Transcribe the line containing "You are a computer-use" and every line after it, exactly, through the end of the records.

(DATASET EXTRACT begins)

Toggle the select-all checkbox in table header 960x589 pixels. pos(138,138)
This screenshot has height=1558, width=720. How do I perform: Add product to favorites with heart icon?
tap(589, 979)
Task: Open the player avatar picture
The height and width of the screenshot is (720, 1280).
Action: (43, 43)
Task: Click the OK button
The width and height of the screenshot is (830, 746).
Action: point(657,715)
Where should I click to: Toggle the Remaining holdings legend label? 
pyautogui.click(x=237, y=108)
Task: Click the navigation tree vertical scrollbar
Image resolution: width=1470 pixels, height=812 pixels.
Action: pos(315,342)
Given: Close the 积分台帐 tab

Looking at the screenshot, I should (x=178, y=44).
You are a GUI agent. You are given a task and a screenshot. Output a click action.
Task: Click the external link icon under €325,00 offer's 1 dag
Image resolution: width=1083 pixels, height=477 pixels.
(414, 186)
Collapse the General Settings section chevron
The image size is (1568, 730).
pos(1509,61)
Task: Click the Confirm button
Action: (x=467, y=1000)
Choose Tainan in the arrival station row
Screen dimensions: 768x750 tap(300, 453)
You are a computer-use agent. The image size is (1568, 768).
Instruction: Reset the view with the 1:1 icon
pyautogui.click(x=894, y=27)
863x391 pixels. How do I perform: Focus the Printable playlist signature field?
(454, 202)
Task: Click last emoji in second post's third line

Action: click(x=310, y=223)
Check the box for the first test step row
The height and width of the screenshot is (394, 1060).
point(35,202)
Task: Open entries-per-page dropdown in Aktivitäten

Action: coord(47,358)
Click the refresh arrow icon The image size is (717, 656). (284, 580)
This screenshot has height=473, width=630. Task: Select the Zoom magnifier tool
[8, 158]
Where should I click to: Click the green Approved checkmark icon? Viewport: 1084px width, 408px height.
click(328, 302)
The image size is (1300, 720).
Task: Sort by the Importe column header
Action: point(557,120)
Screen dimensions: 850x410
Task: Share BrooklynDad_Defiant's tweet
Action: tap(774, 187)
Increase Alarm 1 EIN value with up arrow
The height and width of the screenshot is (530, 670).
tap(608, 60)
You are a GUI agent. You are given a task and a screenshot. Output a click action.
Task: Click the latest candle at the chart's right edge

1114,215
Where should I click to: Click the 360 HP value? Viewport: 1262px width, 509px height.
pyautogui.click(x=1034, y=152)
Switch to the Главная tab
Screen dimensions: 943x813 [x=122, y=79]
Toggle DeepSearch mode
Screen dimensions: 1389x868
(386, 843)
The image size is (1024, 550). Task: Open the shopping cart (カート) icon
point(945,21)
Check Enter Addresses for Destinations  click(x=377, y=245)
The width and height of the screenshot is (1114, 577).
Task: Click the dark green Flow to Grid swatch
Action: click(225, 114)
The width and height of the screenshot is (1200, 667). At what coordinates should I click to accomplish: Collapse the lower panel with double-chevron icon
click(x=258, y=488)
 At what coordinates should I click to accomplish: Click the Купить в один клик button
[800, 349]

(DATASET EXTRACT ends)

#### [WRITTEN SOLUTION]
You are a computer-use agent. The image size is (1568, 768).
Instruction: Reset the view with the 1:1 icon
pyautogui.click(x=894, y=27)
863x391 pixels. How do I perform: Focus the Printable playlist signature field?
(454, 202)
Task: Click last emoji in second post's third line

Action: click(x=310, y=223)
Check the box for the first test step row
The height and width of the screenshot is (394, 1060).
point(35,202)
Task: Open entries-per-page dropdown in Aktivitäten

Action: coord(47,358)
Click the refresh arrow icon The image size is (717, 656). (284, 580)
This screenshot has height=473, width=630. Task: Select the Zoom magnifier tool
[8, 158]
Where should I click to: Click the green Approved checkmark icon? Viewport: 1084px width, 408px height.
click(328, 302)
The image size is (1300, 720).
Task: Sort by the Importe column header
Action: point(557,120)
Screen dimensions: 850x410
Task: Share BrooklynDad_Defiant's tweet
Action: tap(774, 187)
Increase Alarm 1 EIN value with up arrow
The height and width of the screenshot is (530, 670).
tap(608, 60)
You are a GUI agent. You are given a task and a screenshot. Output a click action.
Task: Click the latest candle at the chart's right edge

1114,215
Where should I click to: Click the 360 HP value? Viewport: 1262px width, 509px height.
pyautogui.click(x=1034, y=152)
Switch to the Главная tab
Screen dimensions: 943x813 [x=122, y=79]
Toggle DeepSearch mode
Screen dimensions: 1389x868
(386, 843)
The image size is (1024, 550). Task: Open the shopping cart (カート) icon
point(945,21)
Check Enter Addresses for Destinations  click(x=377, y=245)
The width and height of the screenshot is (1114, 577).
Task: Click the dark green Flow to Grid swatch
Action: click(225, 114)
The width and height of the screenshot is (1200, 667). At what coordinates should I click to accomplish: Collapse the lower panel with double-chevron icon
click(x=258, y=488)
 At what coordinates should I click to accomplish: Click the Купить в один клик button
[800, 349]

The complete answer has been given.